Bank holiday Monday saw another wet day to go with the many we have had during the summer here in Swansea.

Finally the sun arrived in the afternoon. This was closely followed by a pair of white feet, spotted at a distance across the valley. Lalana, our oldest mum at 6 yrs, produced a gorgeous girl with long legs.

(This is the new cria at the really floppy stage.)

She weighed in at 8.75 Kg which is big in anybody's books. She struggled initially because of being born on a steep slope. As she tried to cush, she kept toppling over and kept sliding further and further down the hill. In the end I decided she needed some flat ground to get herself established so I picked her up in the sling (taking the opportunity to weigh her) and gently moved her. Mum was in tow and keeping a very close eye on me. Really don't like interfering like this but felt it was necessary in the end.

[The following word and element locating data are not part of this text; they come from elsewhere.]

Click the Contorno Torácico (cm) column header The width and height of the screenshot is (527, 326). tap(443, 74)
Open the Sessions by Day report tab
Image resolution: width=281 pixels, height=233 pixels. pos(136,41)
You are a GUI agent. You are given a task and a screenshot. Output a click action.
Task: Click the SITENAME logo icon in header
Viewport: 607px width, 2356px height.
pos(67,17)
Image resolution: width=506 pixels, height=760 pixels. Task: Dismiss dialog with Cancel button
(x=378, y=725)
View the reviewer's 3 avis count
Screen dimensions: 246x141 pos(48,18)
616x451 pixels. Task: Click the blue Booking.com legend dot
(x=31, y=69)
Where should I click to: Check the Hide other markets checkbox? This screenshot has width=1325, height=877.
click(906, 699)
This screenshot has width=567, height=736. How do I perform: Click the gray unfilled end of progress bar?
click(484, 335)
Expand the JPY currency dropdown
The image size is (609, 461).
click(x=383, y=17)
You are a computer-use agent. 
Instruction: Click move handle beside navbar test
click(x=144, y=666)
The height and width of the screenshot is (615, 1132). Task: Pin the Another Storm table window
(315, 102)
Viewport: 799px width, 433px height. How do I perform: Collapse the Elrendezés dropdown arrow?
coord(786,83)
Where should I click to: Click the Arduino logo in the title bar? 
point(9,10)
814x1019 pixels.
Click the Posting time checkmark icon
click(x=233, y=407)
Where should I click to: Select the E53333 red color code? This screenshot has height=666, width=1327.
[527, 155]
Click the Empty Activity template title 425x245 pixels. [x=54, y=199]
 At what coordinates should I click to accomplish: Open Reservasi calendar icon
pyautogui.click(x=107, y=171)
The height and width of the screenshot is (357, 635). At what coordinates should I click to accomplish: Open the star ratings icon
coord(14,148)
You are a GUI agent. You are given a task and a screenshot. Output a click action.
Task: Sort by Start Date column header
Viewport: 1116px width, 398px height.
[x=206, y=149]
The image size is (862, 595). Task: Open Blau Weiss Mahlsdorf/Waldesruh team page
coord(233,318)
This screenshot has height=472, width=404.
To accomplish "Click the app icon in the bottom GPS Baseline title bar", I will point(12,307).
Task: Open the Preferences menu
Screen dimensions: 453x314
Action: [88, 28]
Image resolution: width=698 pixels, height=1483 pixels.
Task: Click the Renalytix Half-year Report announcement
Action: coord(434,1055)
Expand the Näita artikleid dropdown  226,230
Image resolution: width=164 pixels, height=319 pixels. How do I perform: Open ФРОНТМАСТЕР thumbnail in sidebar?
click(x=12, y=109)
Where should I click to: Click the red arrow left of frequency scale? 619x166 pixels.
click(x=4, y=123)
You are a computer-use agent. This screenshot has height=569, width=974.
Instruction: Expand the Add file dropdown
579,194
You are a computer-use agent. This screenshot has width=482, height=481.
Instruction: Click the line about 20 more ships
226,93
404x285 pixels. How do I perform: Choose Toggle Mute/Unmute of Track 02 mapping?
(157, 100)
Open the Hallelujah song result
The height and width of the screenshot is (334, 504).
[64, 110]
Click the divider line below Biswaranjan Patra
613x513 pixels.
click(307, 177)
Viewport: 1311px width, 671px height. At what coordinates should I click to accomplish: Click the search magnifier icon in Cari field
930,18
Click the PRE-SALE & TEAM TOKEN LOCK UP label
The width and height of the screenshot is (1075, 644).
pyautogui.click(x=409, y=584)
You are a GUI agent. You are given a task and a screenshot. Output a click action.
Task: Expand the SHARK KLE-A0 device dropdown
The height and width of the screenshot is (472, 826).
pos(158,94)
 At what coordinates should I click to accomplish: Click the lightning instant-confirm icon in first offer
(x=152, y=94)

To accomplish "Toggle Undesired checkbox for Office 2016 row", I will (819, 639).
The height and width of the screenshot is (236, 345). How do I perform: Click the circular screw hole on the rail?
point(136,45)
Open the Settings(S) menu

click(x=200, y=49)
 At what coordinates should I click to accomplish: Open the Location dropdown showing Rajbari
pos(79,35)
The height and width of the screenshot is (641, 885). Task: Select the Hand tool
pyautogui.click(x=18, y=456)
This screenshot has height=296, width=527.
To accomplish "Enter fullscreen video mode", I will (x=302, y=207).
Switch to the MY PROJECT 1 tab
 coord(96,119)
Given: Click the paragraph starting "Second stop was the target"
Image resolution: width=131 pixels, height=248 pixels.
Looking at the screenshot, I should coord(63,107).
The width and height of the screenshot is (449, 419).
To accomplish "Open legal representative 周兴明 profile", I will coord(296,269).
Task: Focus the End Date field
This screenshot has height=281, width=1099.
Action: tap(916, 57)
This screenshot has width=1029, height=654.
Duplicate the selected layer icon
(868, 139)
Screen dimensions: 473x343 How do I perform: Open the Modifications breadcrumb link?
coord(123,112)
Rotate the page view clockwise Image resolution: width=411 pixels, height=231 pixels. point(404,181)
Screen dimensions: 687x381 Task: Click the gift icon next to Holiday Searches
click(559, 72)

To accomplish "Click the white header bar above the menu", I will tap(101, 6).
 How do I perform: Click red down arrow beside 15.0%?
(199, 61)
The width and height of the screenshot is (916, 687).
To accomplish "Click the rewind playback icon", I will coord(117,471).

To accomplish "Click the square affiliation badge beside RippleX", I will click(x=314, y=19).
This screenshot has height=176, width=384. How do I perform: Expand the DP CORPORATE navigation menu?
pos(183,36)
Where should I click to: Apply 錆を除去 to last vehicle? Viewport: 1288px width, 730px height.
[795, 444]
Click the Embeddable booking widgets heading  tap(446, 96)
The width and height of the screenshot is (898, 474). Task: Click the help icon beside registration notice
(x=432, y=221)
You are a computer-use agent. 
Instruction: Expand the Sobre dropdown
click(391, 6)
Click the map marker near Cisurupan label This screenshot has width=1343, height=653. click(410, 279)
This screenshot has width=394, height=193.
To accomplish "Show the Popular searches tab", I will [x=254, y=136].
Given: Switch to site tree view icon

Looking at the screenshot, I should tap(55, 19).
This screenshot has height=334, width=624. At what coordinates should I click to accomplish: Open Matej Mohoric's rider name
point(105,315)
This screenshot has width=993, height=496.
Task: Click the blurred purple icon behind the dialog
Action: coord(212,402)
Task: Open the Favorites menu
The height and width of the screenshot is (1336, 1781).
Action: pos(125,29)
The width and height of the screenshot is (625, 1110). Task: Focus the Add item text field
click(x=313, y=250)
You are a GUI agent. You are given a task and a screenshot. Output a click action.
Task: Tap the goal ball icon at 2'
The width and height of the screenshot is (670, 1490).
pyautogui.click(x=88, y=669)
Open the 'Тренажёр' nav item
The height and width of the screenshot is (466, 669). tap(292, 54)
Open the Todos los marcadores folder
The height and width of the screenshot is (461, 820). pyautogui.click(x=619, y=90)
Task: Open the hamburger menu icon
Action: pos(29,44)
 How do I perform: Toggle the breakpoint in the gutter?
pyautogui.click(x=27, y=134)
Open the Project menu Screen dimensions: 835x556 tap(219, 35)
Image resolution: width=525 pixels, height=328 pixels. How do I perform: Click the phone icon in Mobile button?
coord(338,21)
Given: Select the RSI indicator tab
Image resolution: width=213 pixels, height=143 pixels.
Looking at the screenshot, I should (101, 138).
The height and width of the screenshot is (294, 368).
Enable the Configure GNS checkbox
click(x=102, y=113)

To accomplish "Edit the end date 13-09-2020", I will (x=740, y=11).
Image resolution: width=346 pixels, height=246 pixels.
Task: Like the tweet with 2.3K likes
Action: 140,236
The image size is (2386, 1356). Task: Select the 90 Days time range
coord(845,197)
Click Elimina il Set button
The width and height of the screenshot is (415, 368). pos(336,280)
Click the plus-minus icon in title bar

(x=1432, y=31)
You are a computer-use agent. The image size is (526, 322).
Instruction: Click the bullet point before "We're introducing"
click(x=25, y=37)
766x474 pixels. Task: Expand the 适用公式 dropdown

After 10 minutes she had cushed for the first time (briefly), 50 minutes to her first wobbly stand and just over an hour and a half to her first feed. I think it would all have been quicker on the flat but you just have to try to let them get on with it without interfering too much.

Last year Lalana gave us days of warning behaviour with her cushing and frequent trips to the poo pile and lots of tail lifting; this time she fooled me. I had weighed Lalana earlier in the day and checked her Sacrotuberous ligaments (they run from base of tail to wing of pelvis) which are normally like piano wires but near to giving birth relax and almost disappear. They were hardly present but the rest of her behaviour suggested it was not going to be today. Ah well, learning all the time.

Lalana's cria is doing just fine and feeding well. She is getting stronger all of the time and moves around with the herd without any trouble. They are all gorgeous at this stage but she is particularly pretty girl and her fleece looks really nice though it is obviously too early to be sure just how good it is. Nice to finish the cria season with a girl, having had two boys earlier in the year.

Now if it would just stop raining for a while...

Finally, this is a video clip of her first attempts at walking. Lots of forward momentum but she had trouble with the stopping or turning. As you can see, the rest of the herd seemed to want to check out her technique and give general encouragement.

Alpaca Open Day

Sunday was our autumn Alpaca Open Day.

We now have 15 alpacas, having started with 5 pregnant females in March 2008.

While I was talking non-stop in the stable, where the girls and their cria were safely in a pen, Sue was up at the house with lots of lovely helpers, supplying our guests with hot drinks and home made cakes (even if not from our home on this occasion). They also got a chance to get their hands on some toasty warm and soft alpaca socks.

The weather was seriously wet and we appreciated every one of the 70+ visitors who came to see us and the animals. Walks in the valley had been planned but will have to wait for another time.

Learning all the time.

New resident in the valley

I think this particular resident is probably not that new but his home is.

I discovered a while back a hole in the bank near the lake. It has gradually been growing, so my assessment of who was responsible has had to keep changing. My own dogs were the first potential culprits - usually following after the smell of a mole, they will dig down a bit. But no, the hole grew when they had not been near for ages. Rabbits usually leave little pieces of evidence around the burrow - none to be seen and the hole continued to grow in size, bigger than a rabbit would produce.

This process has been going on over a number of weeks, so it must be a weekend and evening project.

Finally I found fresh soil and some footprints - smudged by the rain but looking suspiciously like a fox. Not big enough for a badger - unless the hole continues to grow!

We will keep an eye on it to see if we can confirm just what is making the hole but apart from the fresh soil, so far we have not seen the excavator at work.